• September 15th, 2023

    Dear Friends,

    I am writing this letter a month earlier than expected.  We had a wet winter, a late spring, a mild summer, and a somewhat early fall.  All combined result in what may be one of the latest harvests in my memory.  To be picking Pinot Noir in October is unusual.  That said, the longer the grapes hang in the vineyard, the more flavor they develop.  It also means I will be swamped in October, the expected time I would write to you, so I am using my found time to reflect on past vintages and weather.

    Two common questions I hear are a) When is the best time to drink Nicholson Ranch wine, and b) What are the best vintages for our wines?

### SOURCE EXCERPT
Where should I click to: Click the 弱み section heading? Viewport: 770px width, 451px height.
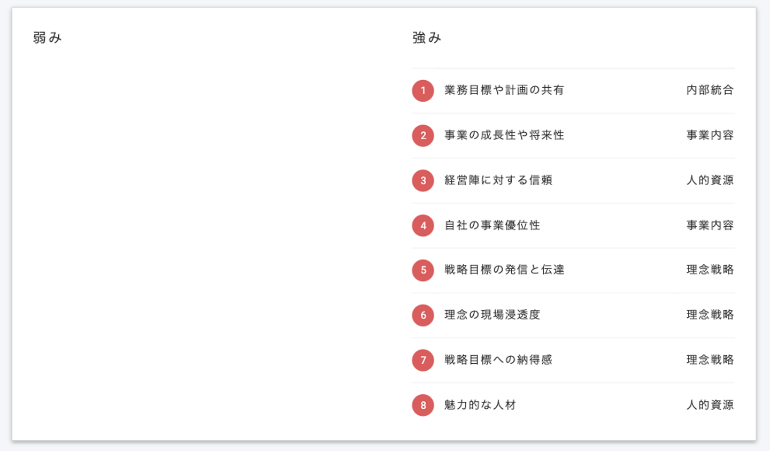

### TASK BRIEF
Continue the winery's harvest letter from the point where it stops. The material above comes from a different source than the harvest letter.

### EXERCISE OUTPUT
    When we send your wine club wines to you, they will have already been aging for at least three years and very often for five years since harvest.  As you know, we barrel our wine for two years and let it age in the bottle a bit longer.  Our younger wines will show more sweet fruit – pear, apple, and apricots for the Chardonnay and strawberry, raspberry, and cherry for Pinot Noir.  They will also offer more texture as the young tannins make an impression on your palate.  As the wines age and are five to eight years from harvest, they show more complexity.  All that means is that each fruit is less individually discernable as the flavors have now melded together through time.  As they age, the wines will also have spice and mineral or earthy flavors. The texture makes a more subtle but lingering impression, like a well-worn piece of clothing.  At ages nine and ten, the reserve wines show a nice balance of fruit and spice.  Beyond ten years, we see a drop in fruit flavors, making the wine more earthy and “old world” in style.

    Aging the wine beyond ten years depends on the vintage.  Four factors inherent in the grapes align with aging – sugar, acidity, flavor, and tannins. Most years, the weather allows us to get three of the four lined up.  Some years, by the grace of nature, all four factors are in harmony. There is a fifth factor, time itself, that melds the components together in magical ways, such that, the wine can be a wonderful surprise even in years where you may not expect it.


    Before I get to the vintage-by-vintage assessment, I would recommend you enjoy vintages 2015 and earlier now.  You can keep a bottle if you want to see how they age.   Vintages from 2016 to 2020 can be enjoyed now or held longer.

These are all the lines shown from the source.